Transmembrane Substrate Unfolding in Intramembrane Proteolysis

2016 
In recent years impressive progress has been made in our understanding of intramembrane cleaving proteases (iCliPs), enzymes that carry out proteolytic reactions within cell membranes, and their substrates, but basic biochemical questions such as what determines a transmembrane helix to be a substrate and how cleavage site is dictated remain unresolved. Much onus as to why we sill do not understand substrate specificity in these enzymes falls to the difficulties in monitoring enzyme-substrate interactions in a lipid or membrane-mimetic environment. Here we will present deep-UV resonance Raman spectroscopy data describing discrete structural characteristics of substrates prior to and during interactions with iCLiPS indicating structural flexibility in both environments is an intrinsic property of cleavable substrates.

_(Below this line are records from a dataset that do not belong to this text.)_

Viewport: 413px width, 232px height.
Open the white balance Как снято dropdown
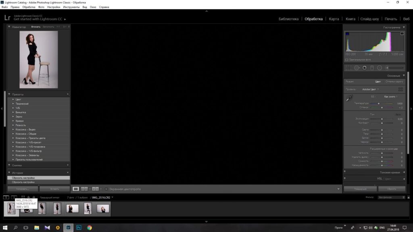(x=390, y=97)
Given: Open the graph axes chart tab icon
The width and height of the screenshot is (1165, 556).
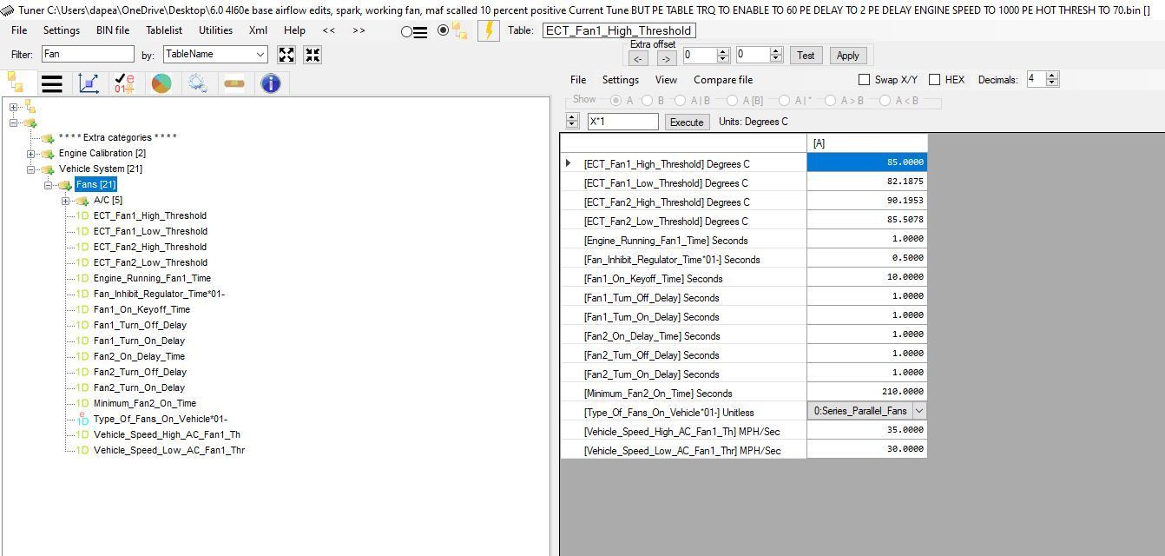Looking at the screenshot, I should point(89,83).
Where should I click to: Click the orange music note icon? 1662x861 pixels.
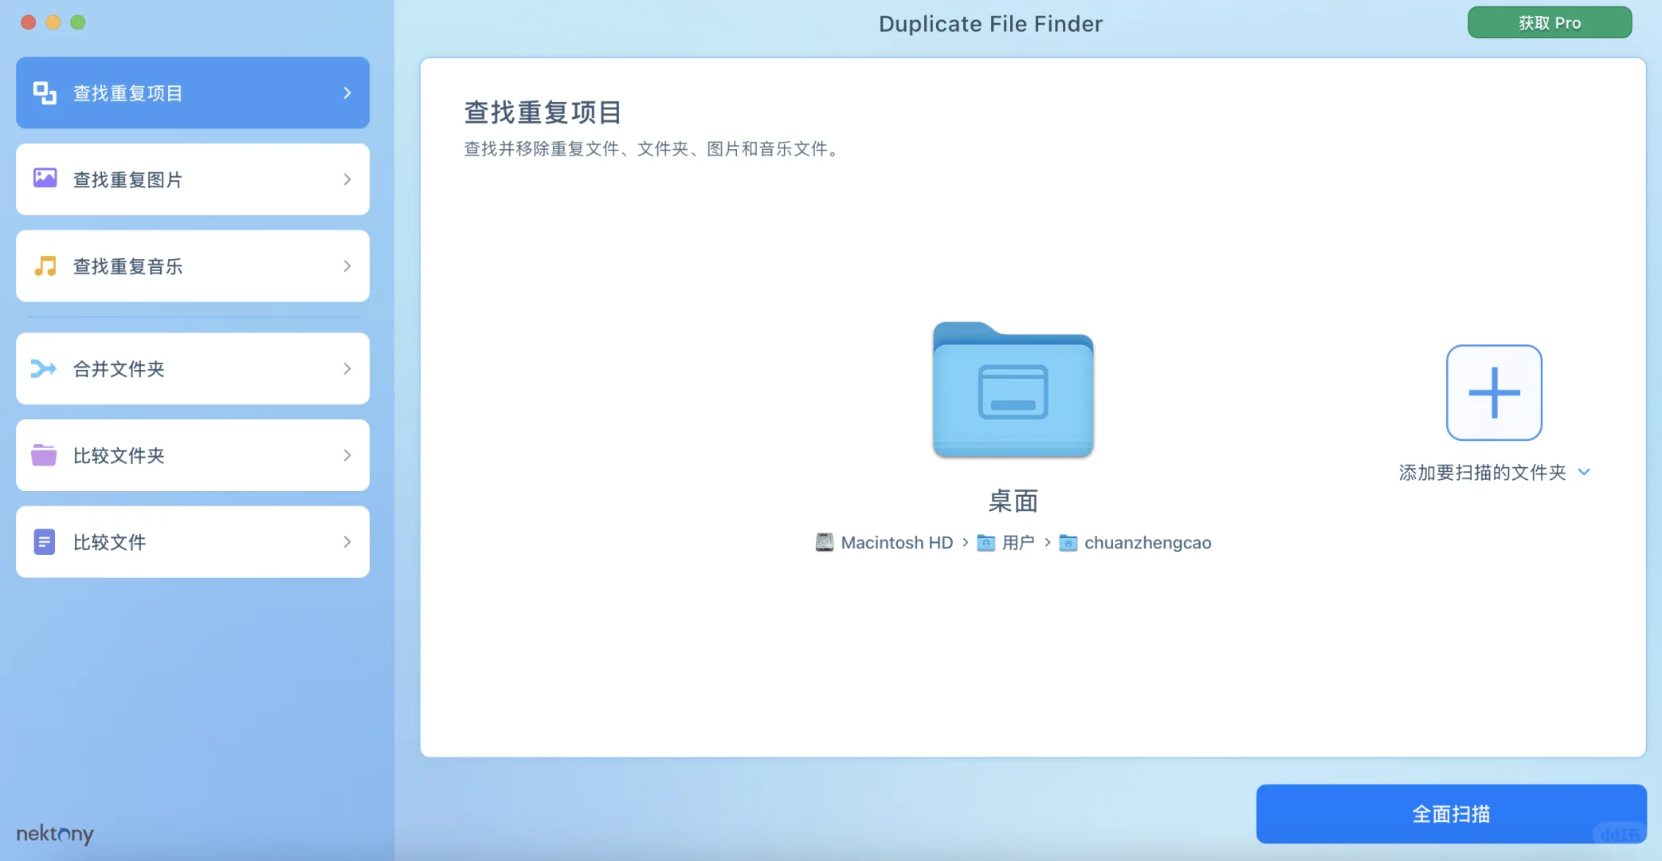(x=45, y=266)
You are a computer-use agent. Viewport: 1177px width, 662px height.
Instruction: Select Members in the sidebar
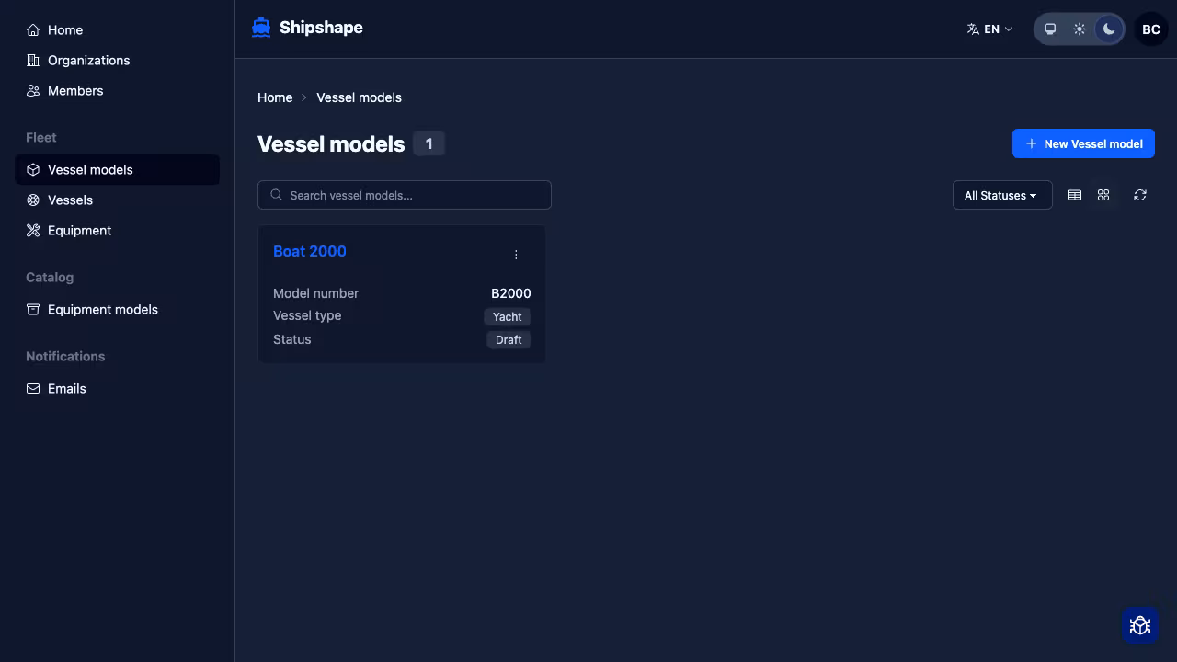(75, 90)
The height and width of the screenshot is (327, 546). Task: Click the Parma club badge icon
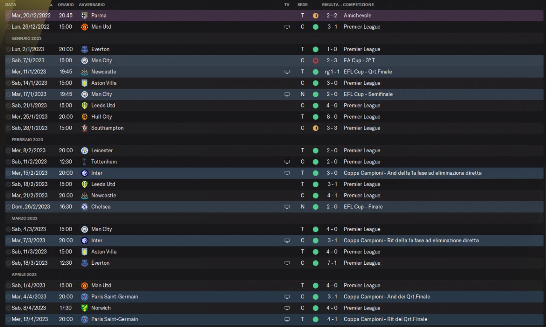[x=84, y=15]
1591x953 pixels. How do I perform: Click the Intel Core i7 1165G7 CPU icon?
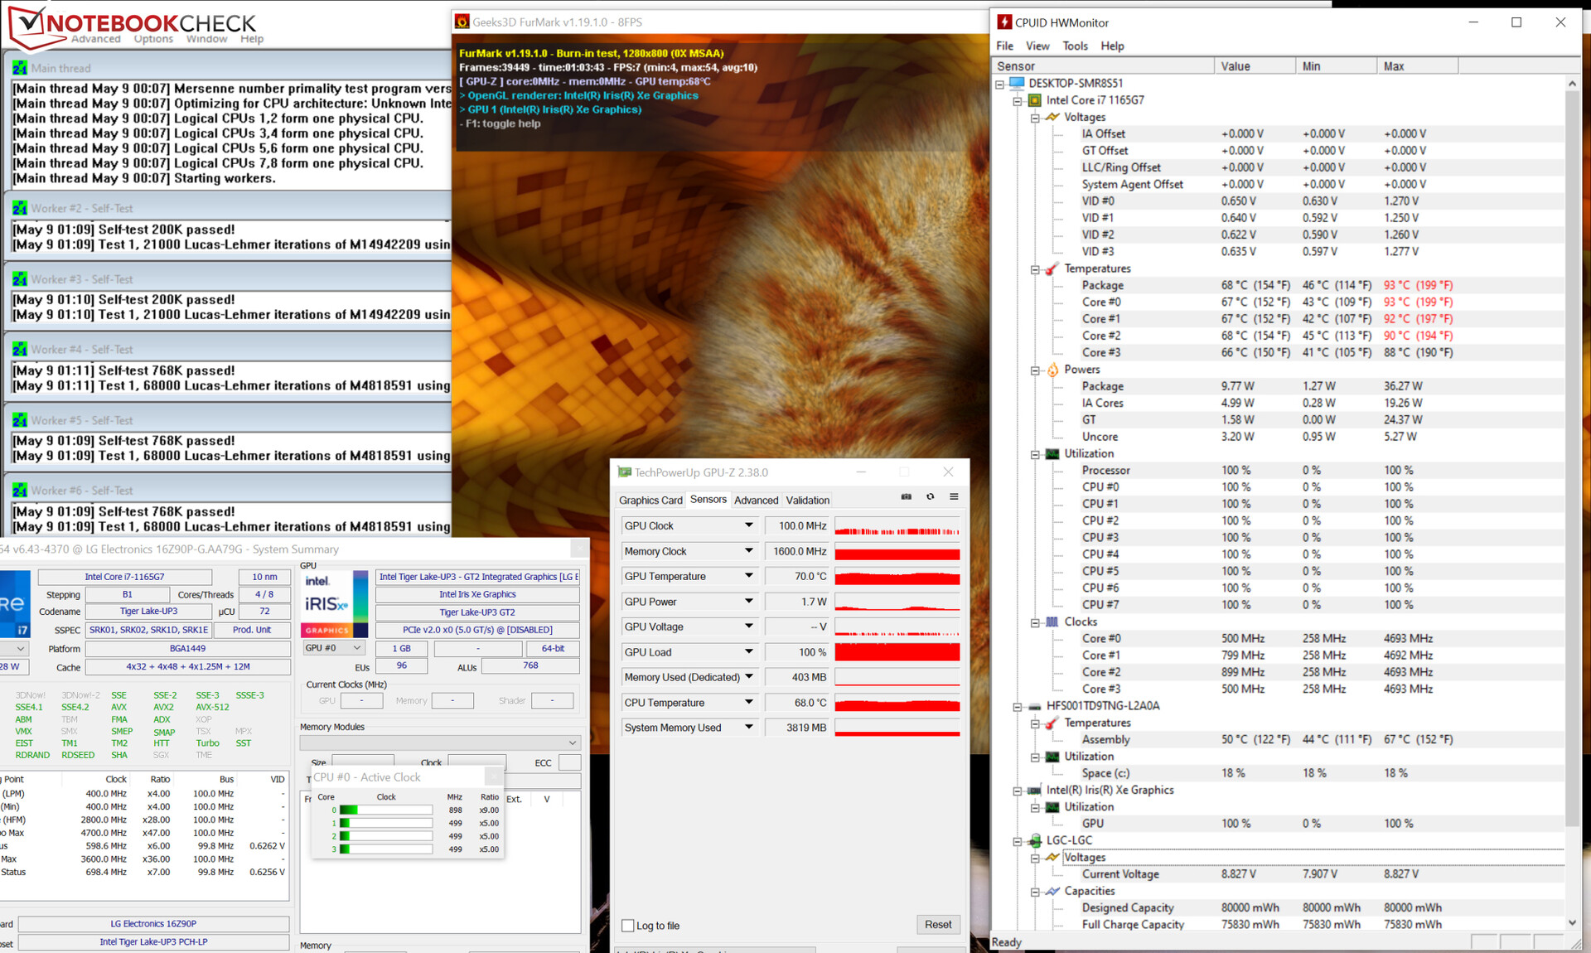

Furthermore, we also will present evidence that mutagenesis of substrates that abolishes intramembrane proteolysis do not significantly influence binding and dissociation constants of enzyme and substrate, while they do convey distinct changes to the intrinsic structural flexibility of the substrate. The mutations also alter the extent to which the enzyme influences the substrate structure during binding. Overall these results imply a synergy between a sequence complementarity between enzyme and substrate, which requires adequate structural flexibility of the substrate transmembrane helical sequence in order to expose the peptide bond for cleavage.